# [AVAILABLE DATA]

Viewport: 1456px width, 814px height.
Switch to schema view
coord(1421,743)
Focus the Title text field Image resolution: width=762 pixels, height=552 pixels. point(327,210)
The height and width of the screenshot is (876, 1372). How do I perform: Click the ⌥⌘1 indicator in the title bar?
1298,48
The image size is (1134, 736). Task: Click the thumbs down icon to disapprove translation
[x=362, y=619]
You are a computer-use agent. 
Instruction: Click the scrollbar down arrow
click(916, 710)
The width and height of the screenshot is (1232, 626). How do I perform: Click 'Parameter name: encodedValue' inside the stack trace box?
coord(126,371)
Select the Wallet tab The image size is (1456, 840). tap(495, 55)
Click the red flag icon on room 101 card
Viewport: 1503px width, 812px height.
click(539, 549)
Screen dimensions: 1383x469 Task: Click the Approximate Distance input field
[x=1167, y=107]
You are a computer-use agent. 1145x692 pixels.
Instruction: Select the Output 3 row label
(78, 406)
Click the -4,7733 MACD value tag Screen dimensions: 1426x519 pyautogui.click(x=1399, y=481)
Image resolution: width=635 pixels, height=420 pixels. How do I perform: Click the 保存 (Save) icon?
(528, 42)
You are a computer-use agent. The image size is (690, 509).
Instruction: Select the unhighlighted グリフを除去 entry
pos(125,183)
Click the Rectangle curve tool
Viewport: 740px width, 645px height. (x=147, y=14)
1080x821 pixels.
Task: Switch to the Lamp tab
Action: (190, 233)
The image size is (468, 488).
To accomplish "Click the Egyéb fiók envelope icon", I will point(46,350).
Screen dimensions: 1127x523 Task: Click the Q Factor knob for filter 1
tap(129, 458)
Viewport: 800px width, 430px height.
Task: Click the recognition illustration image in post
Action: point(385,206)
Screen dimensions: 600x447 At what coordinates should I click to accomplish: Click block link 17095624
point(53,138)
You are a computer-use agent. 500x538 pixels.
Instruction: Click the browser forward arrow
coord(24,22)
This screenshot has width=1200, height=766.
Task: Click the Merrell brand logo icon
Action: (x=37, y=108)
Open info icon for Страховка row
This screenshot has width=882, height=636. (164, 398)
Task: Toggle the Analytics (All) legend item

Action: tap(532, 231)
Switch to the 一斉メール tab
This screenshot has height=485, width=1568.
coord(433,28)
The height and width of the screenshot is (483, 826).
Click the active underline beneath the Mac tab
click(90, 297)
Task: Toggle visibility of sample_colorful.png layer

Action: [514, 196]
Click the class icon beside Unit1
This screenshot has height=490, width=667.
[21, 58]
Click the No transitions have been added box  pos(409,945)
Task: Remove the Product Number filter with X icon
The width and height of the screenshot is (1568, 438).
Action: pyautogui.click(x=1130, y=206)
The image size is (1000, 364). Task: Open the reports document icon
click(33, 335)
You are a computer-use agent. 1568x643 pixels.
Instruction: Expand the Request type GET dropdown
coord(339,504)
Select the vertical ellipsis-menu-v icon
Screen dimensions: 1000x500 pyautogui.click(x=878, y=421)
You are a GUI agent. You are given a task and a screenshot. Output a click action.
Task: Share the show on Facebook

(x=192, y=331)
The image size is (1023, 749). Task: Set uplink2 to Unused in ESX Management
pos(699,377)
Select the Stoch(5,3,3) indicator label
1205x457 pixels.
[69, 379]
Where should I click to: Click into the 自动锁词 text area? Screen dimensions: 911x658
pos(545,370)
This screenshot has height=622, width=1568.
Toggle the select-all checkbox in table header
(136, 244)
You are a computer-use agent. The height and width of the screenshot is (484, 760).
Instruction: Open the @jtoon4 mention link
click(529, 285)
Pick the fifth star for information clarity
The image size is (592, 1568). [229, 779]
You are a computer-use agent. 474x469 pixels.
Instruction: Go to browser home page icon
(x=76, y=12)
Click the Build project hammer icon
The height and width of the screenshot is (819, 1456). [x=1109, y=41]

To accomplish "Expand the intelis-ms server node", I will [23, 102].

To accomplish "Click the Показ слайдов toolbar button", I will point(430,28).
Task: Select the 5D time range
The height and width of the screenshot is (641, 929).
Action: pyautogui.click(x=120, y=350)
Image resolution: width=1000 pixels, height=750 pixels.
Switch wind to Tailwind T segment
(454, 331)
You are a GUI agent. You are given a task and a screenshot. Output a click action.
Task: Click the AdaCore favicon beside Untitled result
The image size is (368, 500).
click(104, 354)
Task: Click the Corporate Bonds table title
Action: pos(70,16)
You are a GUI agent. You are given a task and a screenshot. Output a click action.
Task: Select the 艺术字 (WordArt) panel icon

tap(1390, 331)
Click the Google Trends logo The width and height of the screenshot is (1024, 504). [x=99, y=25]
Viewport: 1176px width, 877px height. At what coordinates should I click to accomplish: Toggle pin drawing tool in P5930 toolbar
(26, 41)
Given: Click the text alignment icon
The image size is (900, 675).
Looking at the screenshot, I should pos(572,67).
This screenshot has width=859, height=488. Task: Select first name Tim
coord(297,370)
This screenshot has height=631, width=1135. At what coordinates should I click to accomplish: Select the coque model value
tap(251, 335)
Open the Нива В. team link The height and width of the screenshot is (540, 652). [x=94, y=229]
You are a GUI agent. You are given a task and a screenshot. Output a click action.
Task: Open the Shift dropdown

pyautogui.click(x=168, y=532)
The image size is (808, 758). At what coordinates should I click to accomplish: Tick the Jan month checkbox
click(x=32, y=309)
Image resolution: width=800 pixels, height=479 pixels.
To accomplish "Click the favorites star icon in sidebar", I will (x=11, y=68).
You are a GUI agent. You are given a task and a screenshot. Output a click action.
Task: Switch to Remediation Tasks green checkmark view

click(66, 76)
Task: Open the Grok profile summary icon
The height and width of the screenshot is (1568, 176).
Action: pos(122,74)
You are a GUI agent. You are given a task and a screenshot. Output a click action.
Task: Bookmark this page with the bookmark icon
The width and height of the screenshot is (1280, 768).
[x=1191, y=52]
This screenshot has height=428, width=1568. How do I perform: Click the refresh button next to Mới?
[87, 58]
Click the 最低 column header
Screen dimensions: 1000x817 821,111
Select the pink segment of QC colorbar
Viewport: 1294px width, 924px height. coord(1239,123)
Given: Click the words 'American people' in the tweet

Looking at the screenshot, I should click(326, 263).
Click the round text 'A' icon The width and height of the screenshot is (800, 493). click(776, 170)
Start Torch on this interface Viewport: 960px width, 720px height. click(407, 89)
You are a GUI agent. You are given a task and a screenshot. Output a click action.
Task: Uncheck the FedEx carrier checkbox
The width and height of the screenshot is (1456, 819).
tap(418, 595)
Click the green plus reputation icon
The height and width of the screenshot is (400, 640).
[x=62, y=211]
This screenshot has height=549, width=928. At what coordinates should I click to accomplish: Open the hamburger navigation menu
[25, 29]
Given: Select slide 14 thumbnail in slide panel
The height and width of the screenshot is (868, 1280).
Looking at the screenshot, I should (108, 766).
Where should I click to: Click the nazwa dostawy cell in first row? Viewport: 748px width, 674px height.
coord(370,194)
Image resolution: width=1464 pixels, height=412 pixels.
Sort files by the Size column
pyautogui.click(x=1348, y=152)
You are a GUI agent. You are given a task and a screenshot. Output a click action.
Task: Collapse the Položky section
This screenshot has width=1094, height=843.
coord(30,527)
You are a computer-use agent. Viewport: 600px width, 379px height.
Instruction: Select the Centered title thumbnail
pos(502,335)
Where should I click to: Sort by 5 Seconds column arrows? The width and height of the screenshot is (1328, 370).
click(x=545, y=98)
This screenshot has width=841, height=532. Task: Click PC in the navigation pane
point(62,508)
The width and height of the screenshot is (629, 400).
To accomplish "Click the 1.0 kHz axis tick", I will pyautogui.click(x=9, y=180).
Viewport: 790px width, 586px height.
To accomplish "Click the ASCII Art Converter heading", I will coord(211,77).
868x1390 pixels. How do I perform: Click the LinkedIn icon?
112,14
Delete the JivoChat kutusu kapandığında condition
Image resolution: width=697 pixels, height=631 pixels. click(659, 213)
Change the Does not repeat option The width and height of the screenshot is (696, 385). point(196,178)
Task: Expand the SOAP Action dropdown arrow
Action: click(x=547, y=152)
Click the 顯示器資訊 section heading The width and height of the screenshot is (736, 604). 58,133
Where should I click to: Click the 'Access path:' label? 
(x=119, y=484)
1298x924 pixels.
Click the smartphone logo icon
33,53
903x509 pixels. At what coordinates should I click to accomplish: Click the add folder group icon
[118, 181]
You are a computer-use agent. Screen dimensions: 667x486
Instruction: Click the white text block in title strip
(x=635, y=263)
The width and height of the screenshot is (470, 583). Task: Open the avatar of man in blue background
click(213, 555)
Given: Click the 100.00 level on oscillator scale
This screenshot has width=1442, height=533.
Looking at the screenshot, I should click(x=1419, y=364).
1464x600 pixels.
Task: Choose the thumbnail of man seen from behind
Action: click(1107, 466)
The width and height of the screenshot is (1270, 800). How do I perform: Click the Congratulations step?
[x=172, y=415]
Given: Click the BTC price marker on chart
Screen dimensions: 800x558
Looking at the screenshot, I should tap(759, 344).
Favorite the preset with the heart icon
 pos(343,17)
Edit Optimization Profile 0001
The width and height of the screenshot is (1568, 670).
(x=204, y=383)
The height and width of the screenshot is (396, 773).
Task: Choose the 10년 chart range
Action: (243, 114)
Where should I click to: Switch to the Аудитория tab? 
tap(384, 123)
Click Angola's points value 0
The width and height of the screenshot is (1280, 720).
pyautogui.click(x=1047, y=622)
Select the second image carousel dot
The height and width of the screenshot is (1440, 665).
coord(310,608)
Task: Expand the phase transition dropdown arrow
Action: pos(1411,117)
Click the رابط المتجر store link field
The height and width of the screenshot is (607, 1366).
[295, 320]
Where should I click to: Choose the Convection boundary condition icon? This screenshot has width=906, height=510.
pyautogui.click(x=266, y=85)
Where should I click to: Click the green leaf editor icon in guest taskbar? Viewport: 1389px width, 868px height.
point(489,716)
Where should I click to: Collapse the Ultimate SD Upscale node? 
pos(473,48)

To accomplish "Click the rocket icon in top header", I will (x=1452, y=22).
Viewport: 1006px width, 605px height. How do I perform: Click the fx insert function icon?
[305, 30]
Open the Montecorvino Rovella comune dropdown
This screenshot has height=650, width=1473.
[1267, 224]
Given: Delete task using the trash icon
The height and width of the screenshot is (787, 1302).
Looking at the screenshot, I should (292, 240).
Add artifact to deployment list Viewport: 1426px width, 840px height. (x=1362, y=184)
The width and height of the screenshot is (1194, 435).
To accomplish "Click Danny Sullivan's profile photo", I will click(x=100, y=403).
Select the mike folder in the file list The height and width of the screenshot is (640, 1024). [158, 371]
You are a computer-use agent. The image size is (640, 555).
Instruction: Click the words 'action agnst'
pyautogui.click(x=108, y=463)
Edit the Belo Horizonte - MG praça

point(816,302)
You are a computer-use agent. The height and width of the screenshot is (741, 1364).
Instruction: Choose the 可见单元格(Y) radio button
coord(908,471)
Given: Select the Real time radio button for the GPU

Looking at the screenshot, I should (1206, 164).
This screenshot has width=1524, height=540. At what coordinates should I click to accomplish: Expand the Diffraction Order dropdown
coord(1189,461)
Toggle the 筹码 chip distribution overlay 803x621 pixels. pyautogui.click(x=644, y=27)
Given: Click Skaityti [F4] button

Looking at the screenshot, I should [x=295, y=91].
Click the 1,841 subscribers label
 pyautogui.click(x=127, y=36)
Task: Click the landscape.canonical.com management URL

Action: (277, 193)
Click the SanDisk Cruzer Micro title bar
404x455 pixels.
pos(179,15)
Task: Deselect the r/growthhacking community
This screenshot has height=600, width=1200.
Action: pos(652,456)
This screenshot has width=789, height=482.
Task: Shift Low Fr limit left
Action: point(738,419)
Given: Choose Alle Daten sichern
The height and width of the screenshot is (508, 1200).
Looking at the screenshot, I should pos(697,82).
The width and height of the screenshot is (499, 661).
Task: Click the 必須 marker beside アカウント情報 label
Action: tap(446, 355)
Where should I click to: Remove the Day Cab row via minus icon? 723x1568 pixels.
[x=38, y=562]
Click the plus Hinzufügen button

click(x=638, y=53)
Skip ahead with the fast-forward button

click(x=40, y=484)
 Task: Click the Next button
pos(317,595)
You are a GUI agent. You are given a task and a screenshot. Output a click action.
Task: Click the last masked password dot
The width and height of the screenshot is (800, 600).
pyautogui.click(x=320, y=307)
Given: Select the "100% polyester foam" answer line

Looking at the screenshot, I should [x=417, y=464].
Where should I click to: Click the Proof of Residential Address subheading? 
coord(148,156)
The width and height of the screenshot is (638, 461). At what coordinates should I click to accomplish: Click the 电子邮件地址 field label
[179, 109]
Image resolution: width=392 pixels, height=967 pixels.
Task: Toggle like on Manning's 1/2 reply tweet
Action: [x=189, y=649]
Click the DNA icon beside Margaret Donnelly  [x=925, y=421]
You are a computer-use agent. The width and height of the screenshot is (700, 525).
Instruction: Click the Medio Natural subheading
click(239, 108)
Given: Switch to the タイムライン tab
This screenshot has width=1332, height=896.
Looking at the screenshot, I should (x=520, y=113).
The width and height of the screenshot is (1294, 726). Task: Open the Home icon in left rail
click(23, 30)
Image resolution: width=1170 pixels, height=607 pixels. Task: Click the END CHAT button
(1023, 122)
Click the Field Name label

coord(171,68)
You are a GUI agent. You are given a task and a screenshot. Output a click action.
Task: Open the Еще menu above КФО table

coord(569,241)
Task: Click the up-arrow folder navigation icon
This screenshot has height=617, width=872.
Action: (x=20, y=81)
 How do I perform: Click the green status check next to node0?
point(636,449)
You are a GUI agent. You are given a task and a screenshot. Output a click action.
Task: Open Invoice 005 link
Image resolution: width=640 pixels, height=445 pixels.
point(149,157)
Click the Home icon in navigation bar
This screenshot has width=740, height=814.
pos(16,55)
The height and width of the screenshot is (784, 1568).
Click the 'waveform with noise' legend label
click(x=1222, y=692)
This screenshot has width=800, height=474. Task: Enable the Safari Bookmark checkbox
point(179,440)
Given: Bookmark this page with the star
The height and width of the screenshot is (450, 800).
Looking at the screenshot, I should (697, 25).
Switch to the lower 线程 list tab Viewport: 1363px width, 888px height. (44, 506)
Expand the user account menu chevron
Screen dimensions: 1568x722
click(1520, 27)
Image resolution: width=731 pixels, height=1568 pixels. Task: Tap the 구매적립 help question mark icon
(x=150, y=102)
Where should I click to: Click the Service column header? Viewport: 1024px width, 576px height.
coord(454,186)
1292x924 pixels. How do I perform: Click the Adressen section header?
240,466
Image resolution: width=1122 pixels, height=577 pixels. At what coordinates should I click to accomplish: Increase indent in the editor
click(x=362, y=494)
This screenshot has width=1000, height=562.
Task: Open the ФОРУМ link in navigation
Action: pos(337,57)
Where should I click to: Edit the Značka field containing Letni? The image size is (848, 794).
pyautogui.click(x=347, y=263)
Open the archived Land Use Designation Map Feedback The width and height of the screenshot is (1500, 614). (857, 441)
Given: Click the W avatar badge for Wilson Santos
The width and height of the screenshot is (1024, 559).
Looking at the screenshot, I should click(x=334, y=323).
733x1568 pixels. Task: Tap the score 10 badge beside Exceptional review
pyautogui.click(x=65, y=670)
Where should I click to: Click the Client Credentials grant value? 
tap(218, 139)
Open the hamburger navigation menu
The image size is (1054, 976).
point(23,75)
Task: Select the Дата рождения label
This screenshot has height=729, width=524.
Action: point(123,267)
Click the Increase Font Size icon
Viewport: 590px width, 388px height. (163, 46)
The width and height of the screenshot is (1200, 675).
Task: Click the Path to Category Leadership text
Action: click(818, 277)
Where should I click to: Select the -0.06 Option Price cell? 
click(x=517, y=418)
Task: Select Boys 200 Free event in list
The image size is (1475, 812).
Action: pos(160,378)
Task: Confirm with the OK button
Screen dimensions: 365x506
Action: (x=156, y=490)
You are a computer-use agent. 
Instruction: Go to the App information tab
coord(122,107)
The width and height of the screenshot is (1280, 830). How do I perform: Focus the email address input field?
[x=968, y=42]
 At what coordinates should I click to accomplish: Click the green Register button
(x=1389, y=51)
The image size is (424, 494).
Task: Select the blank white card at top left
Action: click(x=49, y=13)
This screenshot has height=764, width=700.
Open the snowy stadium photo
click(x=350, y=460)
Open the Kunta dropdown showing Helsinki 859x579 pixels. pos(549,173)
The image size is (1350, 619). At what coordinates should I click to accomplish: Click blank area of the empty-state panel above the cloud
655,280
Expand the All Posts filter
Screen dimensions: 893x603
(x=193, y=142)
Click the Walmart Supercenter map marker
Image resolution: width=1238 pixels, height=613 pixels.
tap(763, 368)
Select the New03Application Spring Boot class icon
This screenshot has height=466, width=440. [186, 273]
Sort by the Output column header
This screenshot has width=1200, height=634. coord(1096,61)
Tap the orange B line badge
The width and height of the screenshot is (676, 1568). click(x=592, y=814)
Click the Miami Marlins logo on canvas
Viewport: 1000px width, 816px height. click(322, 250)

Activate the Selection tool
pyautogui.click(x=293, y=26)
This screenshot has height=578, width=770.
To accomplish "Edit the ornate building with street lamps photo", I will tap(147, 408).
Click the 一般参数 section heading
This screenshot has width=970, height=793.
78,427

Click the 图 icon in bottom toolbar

# [PROBLEM DESCRIPTION]
Report, for the data above, every line in which the string "will" appears.

# [SOLUTION TO THIS PROBLEM]
To accomplish "Click the Egyéb fiók envelope icon", I will point(46,350).
To accomplish "Expand the intelis-ms server node", I will [23, 102].
To accomplish "Click the Показ слайдов toolbar button", I will point(430,28).
To accomplish "Click the favorites star icon in sidebar", I will (x=11, y=68).
To accomplish "Click the 1.0 kHz axis tick", I will pyautogui.click(x=9, y=180).
To accomplish "Click the ASCII Art Converter heading", I will coord(211,77).
To accomplish "Click the rocket icon in top header", I will (x=1452, y=22).
To accomplish "Click Danny Sullivan's profile photo", I will click(x=100, y=403).
To accomplish "Edit the ornate building with street lamps photo", I will tap(147, 408).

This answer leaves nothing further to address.